# What type of paint to use?



## Heledir (Aug 24, 2010)

I sandblasted my 58 JC Higgins Flightliner today. Without access to an airbrush I'm going to get rattle cans. What kind of paint/primer should I buy?


----------



## HIGGINSFOREVER (Aug 25, 2010)

Go to a auto parts store and get DUPL-COLOR spray cans.Get sandable primer, after primer drys use 000 steel wool to gently wipe the frame down.When spraying keep the can moving and shake often.(The can not you) Then spray with clear laquer.TAKE YOUR TIME.


----------



## cyclingday (Aug 26, 2010)

I agree that for a durable finish, the Dupli-color is the best rattle can finish. The paint dries extremely fast, so you can work with it very well without the worries of drips runs or errors. The key as they say on the can is to take your time and build up the paint with light coats spread out over several minutes between coats. They also have a pretty good selection, if you're trying to match an original color.

 If your trying to match a distressed original paint bike, then I 've found the Krylon to be the easiest to work with. It is not as durable as the Dupli-color, so it takes a beating better. Some wetdry rub out and a good lashing with a few bundles of small guage cable, and you've got a pretty good likeness to a fifty year old paint job.


----------



## HIGGINSFOREVER (Aug 26, 2010)

The difference is dupli-color is a acrylic lacquer and krylon is a enamel.In 2008 krylon switched to enamel.What i like is with dupli-color is if you get a run you can wipe it out and keep going,with enamal you have to wait till it is dry then sand it out.Also you can wet sand lacquer after painting but since they came out with clear coat in a spray can there is no reason to wet sand.After painting well over 100 bikes with spray cans the best advice i can give is keep the can moving when spraying and shake the can often.I an not sure on this but i think all bicycle manufactures used lacquer.


----------



## 53Phantom (Aug 27, 2010)

Be aware that Dupli-color paint does chip and scratch very easily. It is a good paint but not nearly as durable as urathane base coat /clear coat or acrylic enamel. If you are careful with the bike, the Duplicolor will work fine. Go with at least 4 coats of clear instead of the recommended 2 coats.

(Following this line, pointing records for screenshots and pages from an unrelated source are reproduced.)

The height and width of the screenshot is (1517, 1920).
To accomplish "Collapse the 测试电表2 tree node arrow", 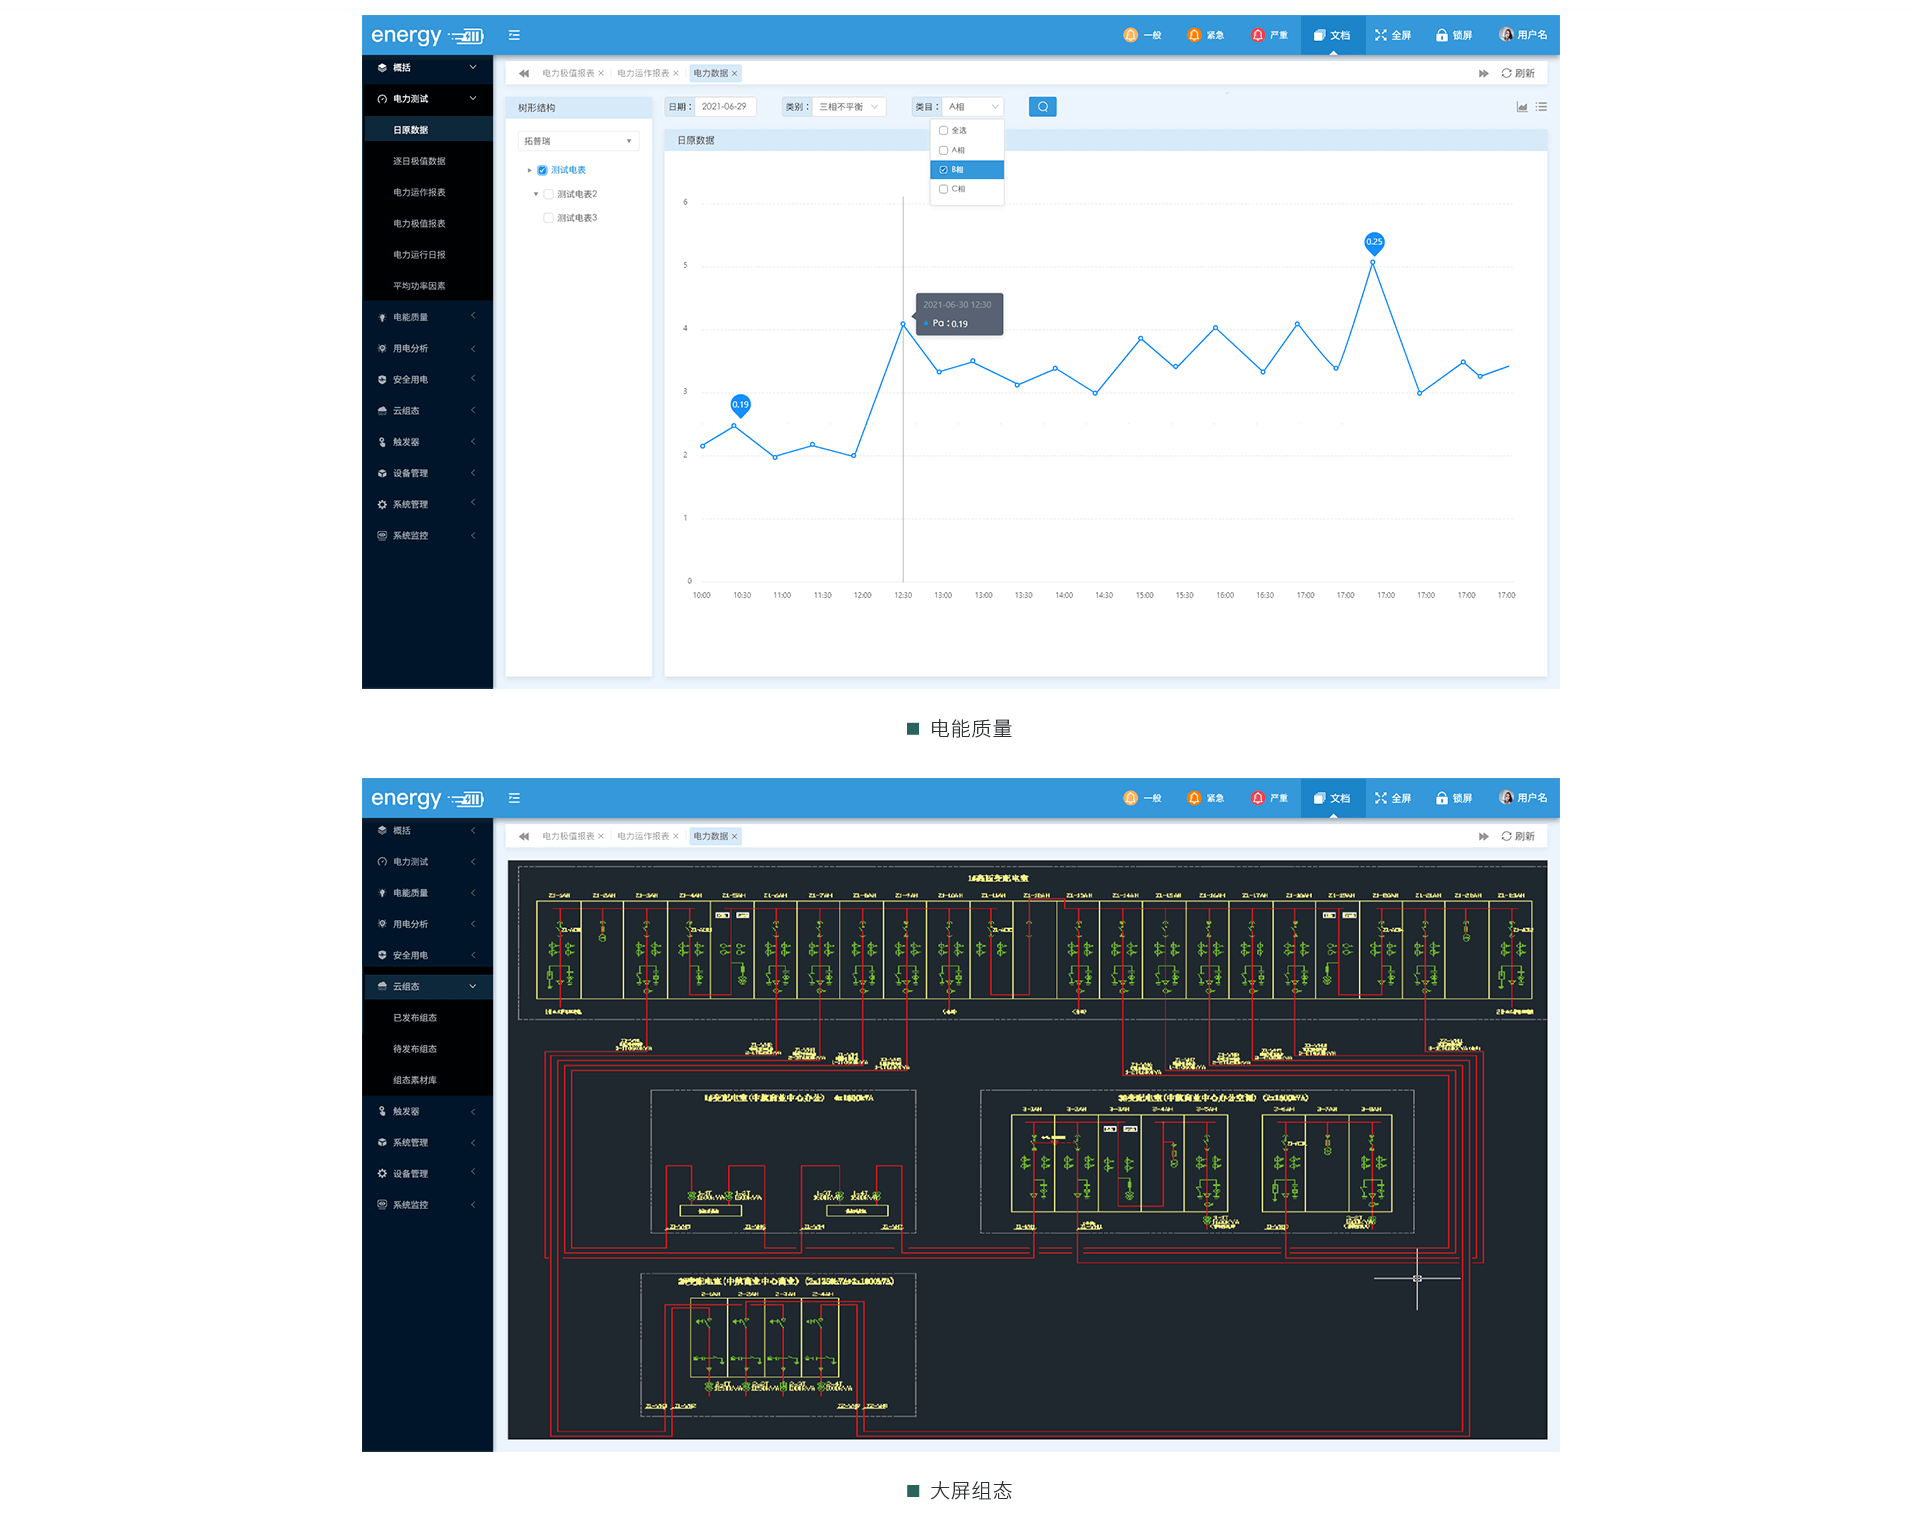I will coord(536,194).
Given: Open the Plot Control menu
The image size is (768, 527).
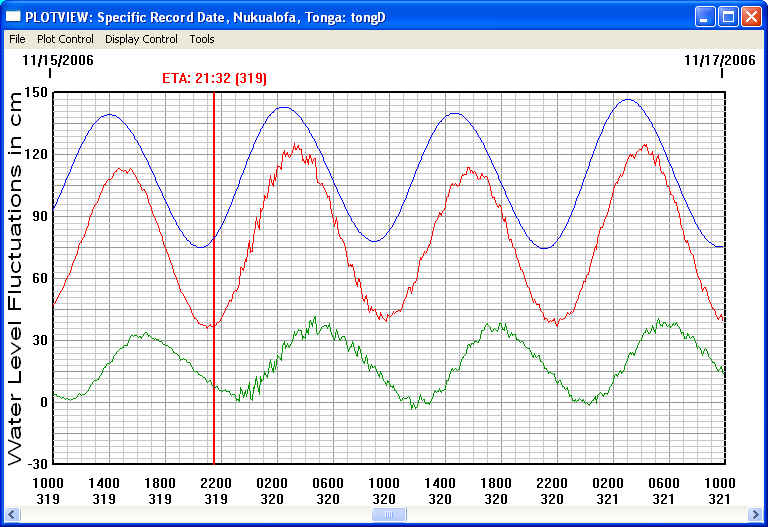Looking at the screenshot, I should [65, 39].
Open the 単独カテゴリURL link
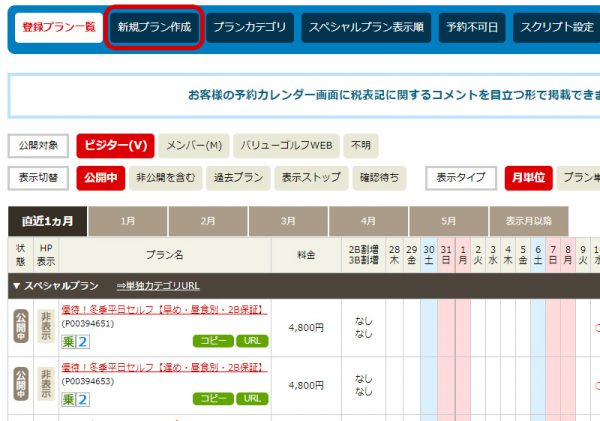The width and height of the screenshot is (600, 421). tap(158, 286)
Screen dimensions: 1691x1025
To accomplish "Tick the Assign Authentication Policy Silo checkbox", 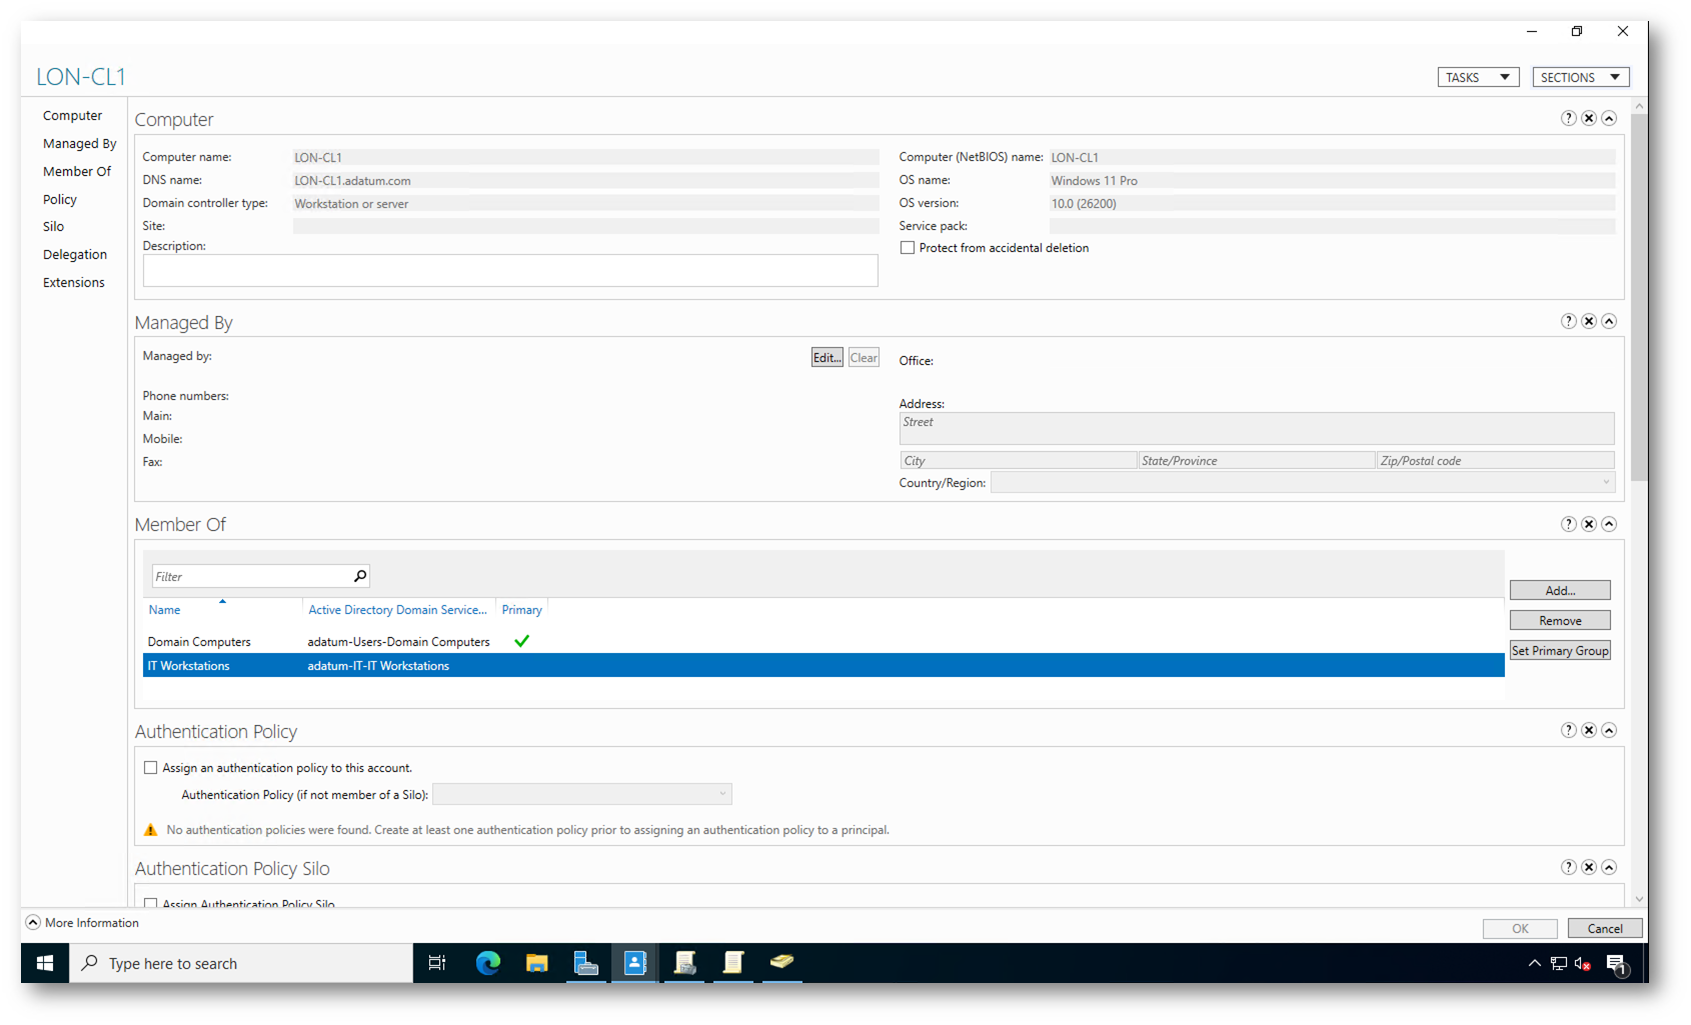I will tap(151, 903).
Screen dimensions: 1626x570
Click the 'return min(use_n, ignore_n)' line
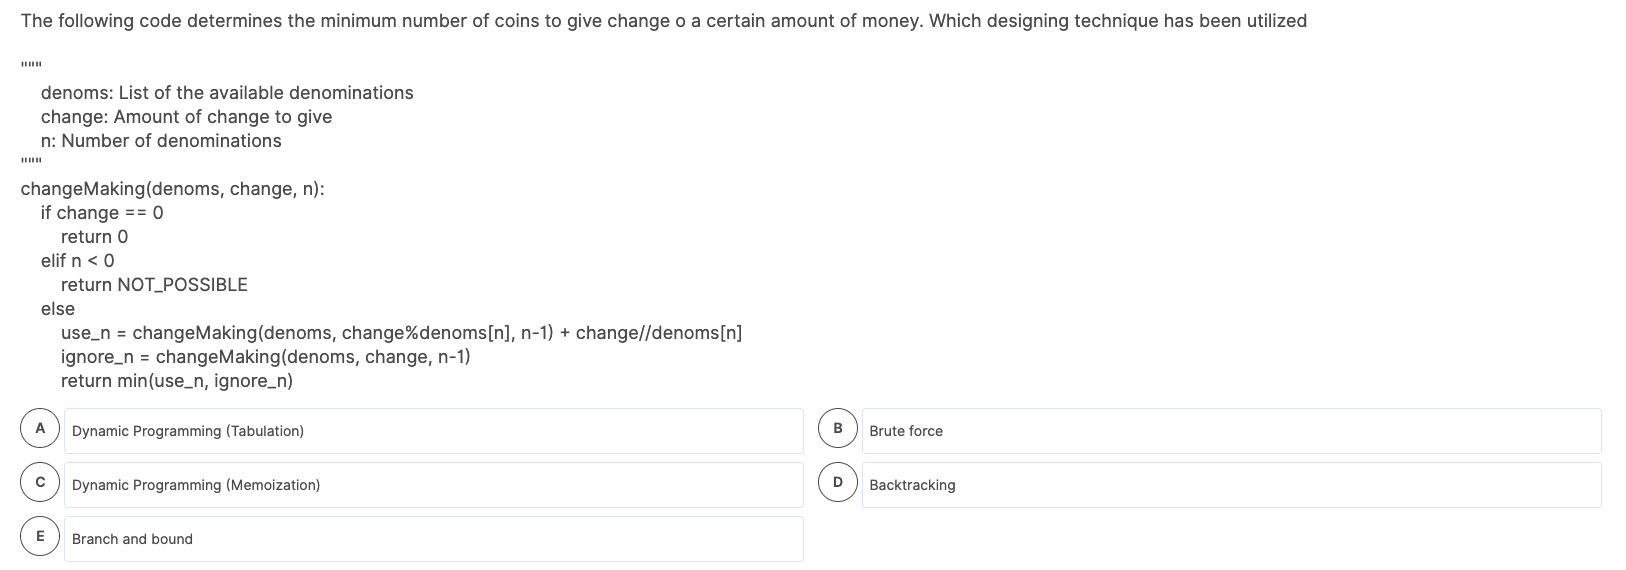177,381
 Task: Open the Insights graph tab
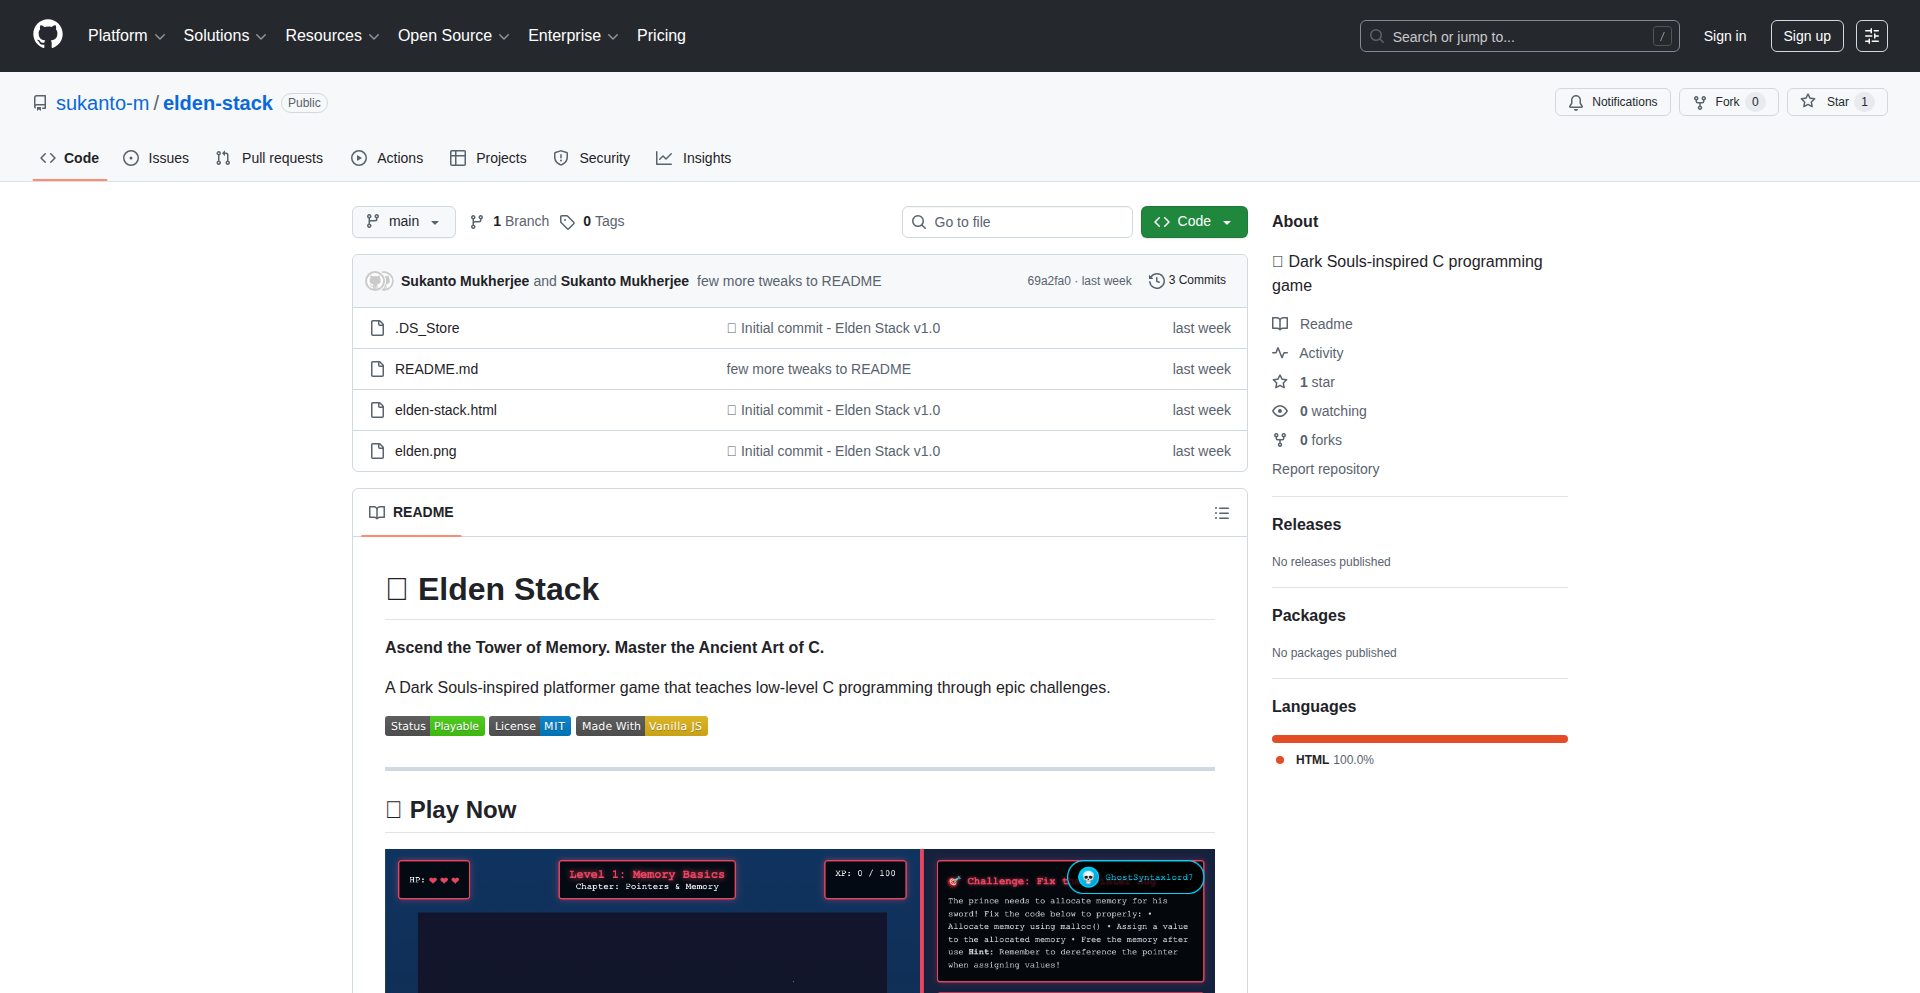[665, 158]
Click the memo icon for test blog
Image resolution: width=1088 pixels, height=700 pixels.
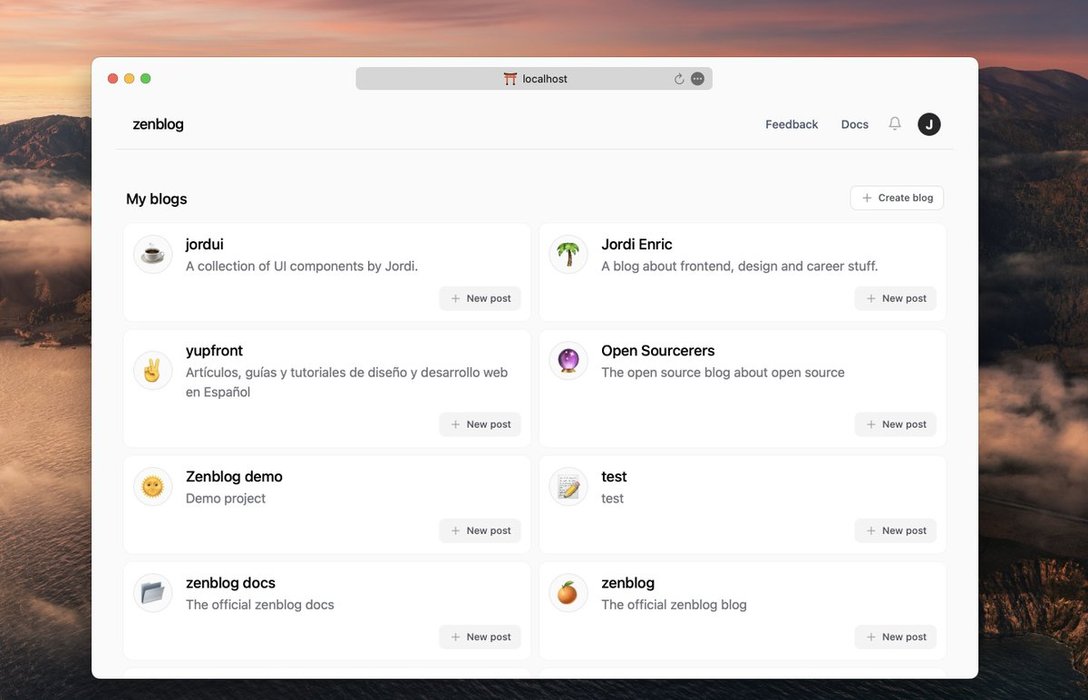pyautogui.click(x=568, y=487)
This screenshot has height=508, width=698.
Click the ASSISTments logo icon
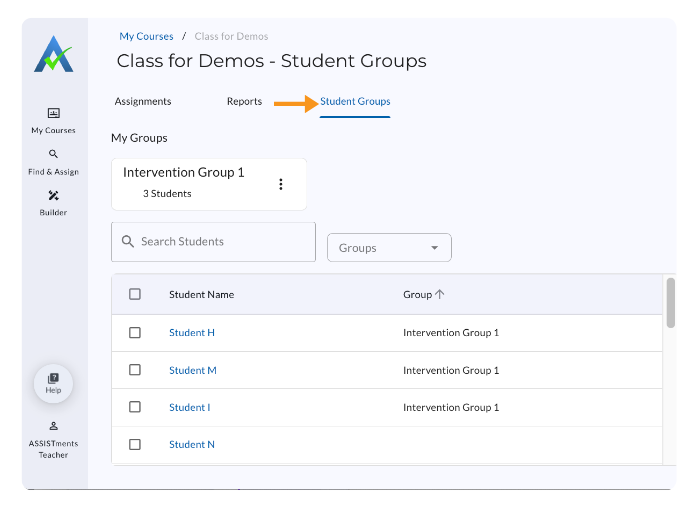tap(53, 54)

Use the Duplicolor red primer to fill any small scratches and imperfections, not the base coat of color. I like to wet sand the final coat after a week with 1000 grit paper and buff out the topcoat . This will remove any small flaws, dust, sand, bugs, and orange peel.


----------



## SirMike1983 (Aug 27, 2010)

Duplicolor is good if you are familiar with car paints. It dries fast and forms a nice finish, especially if you clear coat it. Beware though that Duplicolor is a hot solvent paint, as opposed to a straight oil-based enamel. This means it has a chemical composition that allows it to melt the layer below slightly to form a tighter bond. This is somewhat true of the spray, but most especially true of their little touch-up bottles. 

Krylon is OK-- does the job, but I don't like the fan nozzles they use on their cans. I used some on the saddle restoration I'm doing. I wouldn't want to use it for a whole bike. 

Rustoleum now makes a nice red primer that is especially resistant to rust. They also make decent spray.

The best way, in my book, is to have a batch of matching metal enamel made up and then to run it through a decent airbrush system. You can go to a paint shop, auto body supply shop or even a hardware store and get the paint computer matched and mixed to your specification. You then take the enamel and set it up to be run through your airbrush system and paint. If I were doing bulk restorations or a whole bike, I would consider investing in that system.


----------



## JLarkin (Aug 27, 2010)

I buy my paint from R&E Paint Supply in Mountain Home, AR.  Good prices on PPG value brand, Shopline.  Very competitive on putty and whatnot as well.  Best clear ever: SprayMax 2K Aerosol.  Put them on your list.  I just received a box full yesterday.


----------



## Elijaah (Jan 17, 2011)

depends on the plastic, dirt bikes normally use a pre colored polyethylene and nothing really sticks to it for very long, that's why they use stick on vinyl graphics, where as street bikes use a composite designed to be painted, so any paint can be used, but for best results automotive paint and plastic adhesion promoters along with a flex additive are used.


----------